After the New York City police officers left the scene, Sergeant Billelo advised Officer Bless that according to the New York City officers, the subject, Schonhaut, was into narcotics and possibly guns. With this information in mind, Officer Bless *528placed a notification in his vehicle, car 504, as well as in the vehicle for the neighboring sector, car 502, which read: “Number 19 Munson, off Rustic in Medford. Never go alone. Have backup. Male 26 year old subject resides there, into guns and deals drugs. 3/20/82 at 015 hours. New York P.D. sent eight detectives with vests and shotguns just to talk to him. Unit 504”.

On March 22, 1982, at approximately 4:51 p.m., Officer Salinari of the Brooklyn South Narcotics Division telephoned the duty officer at the Suffolk County Police Department Communications Bureau to inform him that there was a contract out on the life of Schonhaut who resided at 19 Munson Street and to be sure that the police cover any complaints in that area expeditiously. The desk sergeant subsequently relayed this information to Police Officer Pipe of sector 504, which covered the area of 19 Munson Street.

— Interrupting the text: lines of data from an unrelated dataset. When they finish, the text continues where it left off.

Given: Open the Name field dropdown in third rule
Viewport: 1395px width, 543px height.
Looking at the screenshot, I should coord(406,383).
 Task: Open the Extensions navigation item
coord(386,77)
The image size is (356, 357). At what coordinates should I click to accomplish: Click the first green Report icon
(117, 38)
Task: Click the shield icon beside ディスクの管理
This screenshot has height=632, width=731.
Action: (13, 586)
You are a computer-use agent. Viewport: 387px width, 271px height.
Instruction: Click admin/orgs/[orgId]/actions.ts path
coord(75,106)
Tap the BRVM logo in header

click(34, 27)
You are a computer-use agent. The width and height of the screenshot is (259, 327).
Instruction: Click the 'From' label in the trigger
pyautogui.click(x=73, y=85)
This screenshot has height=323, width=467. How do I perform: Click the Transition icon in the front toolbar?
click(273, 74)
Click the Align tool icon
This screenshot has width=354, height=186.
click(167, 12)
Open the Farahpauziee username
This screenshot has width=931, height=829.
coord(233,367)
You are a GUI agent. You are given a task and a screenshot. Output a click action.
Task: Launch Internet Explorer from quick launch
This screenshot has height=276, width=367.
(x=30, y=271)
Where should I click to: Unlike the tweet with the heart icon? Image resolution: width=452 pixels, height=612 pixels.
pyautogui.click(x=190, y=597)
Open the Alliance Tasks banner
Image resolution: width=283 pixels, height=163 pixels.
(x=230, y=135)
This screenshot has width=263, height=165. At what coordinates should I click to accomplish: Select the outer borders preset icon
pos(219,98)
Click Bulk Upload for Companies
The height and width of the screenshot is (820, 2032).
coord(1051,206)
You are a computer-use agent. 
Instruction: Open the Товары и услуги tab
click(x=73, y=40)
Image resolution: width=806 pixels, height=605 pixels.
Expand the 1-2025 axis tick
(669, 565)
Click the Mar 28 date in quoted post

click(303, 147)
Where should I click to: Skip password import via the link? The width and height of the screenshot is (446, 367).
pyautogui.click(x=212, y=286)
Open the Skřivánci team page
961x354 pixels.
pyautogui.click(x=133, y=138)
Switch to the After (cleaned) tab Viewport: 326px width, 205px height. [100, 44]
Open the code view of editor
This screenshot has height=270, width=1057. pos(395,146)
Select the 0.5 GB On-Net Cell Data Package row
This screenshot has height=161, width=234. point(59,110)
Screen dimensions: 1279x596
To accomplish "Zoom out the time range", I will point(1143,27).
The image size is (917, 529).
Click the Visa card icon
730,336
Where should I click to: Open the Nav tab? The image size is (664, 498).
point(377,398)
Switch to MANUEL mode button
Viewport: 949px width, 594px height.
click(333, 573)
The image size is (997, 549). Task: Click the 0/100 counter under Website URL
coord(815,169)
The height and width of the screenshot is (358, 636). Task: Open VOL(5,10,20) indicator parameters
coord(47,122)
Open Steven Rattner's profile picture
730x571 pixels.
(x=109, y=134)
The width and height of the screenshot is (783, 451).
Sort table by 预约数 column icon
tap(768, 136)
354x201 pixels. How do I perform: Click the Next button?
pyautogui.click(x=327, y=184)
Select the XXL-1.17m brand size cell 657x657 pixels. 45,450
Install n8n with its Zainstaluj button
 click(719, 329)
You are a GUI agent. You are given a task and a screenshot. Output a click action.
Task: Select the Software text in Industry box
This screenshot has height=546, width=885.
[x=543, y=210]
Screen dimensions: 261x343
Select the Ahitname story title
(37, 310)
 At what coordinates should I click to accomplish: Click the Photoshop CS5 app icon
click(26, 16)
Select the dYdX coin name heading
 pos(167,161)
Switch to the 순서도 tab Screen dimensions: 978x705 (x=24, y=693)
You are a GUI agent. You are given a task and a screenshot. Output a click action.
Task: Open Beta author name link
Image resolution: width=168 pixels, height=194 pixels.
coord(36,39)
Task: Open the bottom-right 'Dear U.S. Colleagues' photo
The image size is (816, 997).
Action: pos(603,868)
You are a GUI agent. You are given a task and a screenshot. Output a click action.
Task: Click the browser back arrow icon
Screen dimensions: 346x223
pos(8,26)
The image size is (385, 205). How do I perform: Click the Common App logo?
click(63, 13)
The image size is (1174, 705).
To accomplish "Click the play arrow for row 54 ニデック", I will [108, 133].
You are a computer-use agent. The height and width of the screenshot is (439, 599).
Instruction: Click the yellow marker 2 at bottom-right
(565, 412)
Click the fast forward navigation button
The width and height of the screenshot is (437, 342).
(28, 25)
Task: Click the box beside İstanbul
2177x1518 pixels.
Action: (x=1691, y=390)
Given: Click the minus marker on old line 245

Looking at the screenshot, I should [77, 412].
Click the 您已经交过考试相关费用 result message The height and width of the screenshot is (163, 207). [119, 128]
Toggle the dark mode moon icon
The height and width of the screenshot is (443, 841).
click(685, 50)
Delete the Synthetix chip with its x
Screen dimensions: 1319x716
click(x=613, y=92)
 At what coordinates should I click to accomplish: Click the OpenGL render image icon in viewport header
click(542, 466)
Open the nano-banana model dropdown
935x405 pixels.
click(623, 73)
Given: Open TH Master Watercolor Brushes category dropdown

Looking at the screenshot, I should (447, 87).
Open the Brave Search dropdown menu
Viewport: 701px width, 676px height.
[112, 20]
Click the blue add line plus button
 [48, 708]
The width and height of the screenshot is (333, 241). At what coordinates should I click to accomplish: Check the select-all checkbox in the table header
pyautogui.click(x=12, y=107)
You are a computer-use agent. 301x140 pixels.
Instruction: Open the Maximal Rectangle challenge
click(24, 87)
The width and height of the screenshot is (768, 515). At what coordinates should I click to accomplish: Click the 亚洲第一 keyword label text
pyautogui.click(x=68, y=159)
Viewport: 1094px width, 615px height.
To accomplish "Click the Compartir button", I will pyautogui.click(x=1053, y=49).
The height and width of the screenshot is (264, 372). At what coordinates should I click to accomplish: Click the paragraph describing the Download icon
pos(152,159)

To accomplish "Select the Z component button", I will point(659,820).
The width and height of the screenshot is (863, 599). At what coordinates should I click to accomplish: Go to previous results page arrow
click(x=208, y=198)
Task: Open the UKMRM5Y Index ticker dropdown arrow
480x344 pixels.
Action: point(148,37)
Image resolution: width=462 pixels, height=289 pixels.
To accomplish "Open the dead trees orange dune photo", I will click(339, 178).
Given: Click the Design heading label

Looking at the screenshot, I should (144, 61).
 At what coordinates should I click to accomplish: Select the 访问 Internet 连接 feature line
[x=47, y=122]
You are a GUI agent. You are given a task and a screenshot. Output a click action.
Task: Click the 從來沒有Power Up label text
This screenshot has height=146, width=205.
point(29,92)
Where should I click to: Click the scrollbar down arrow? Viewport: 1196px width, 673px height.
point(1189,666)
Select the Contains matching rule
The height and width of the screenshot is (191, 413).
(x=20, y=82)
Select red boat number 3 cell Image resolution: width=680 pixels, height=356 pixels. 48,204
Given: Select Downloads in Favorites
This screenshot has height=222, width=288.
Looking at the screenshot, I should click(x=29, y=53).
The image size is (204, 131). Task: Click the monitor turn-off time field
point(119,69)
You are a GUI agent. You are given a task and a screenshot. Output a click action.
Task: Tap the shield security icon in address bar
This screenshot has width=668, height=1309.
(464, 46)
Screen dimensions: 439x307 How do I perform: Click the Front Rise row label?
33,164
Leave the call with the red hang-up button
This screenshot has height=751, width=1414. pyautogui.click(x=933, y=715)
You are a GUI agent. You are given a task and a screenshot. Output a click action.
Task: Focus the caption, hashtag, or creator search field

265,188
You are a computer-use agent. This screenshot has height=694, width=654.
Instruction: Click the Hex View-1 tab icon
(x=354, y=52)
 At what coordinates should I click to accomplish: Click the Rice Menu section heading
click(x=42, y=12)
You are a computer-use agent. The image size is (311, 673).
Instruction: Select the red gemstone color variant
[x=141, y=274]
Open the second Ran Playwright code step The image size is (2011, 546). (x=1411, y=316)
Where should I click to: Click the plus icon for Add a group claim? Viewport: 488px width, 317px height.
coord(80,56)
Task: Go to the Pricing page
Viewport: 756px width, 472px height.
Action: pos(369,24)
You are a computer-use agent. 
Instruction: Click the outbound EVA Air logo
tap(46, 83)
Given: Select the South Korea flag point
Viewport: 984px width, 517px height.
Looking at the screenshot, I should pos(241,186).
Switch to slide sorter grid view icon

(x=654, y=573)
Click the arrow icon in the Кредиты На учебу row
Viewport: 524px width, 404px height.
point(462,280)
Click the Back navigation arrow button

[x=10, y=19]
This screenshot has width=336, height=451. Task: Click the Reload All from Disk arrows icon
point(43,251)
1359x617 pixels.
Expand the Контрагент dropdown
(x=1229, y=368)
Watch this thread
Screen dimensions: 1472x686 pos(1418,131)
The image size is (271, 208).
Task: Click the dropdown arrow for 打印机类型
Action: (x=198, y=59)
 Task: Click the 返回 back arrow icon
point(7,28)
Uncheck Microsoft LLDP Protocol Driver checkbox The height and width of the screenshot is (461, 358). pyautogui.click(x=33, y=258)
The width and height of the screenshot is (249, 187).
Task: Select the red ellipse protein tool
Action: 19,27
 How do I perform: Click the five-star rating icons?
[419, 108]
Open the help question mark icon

At approximately 9:30 p.m., that same evening, Neil Bass, Schonhaut’s brother-in-law, who also resided at 19 Munson Street, was sitting in his upstairs bedroom when he heard a car with a loud muffler drive by the house. When Bass looked out the window, he observed a grey or blue Cadillac with two occupants driving slowly by the house. The Cadillac circled the house approximately six times during a one-hour period. Thereafter, the vehicle parked by a neighbor’s house and Bass observed a black male walking alongside his neighbor’s chain-link fence and heading towards the driveway of 19 Munson Street. Bass, knowing of the purported contract on his brother-in-law’s life, told his mother-in-law to call the police.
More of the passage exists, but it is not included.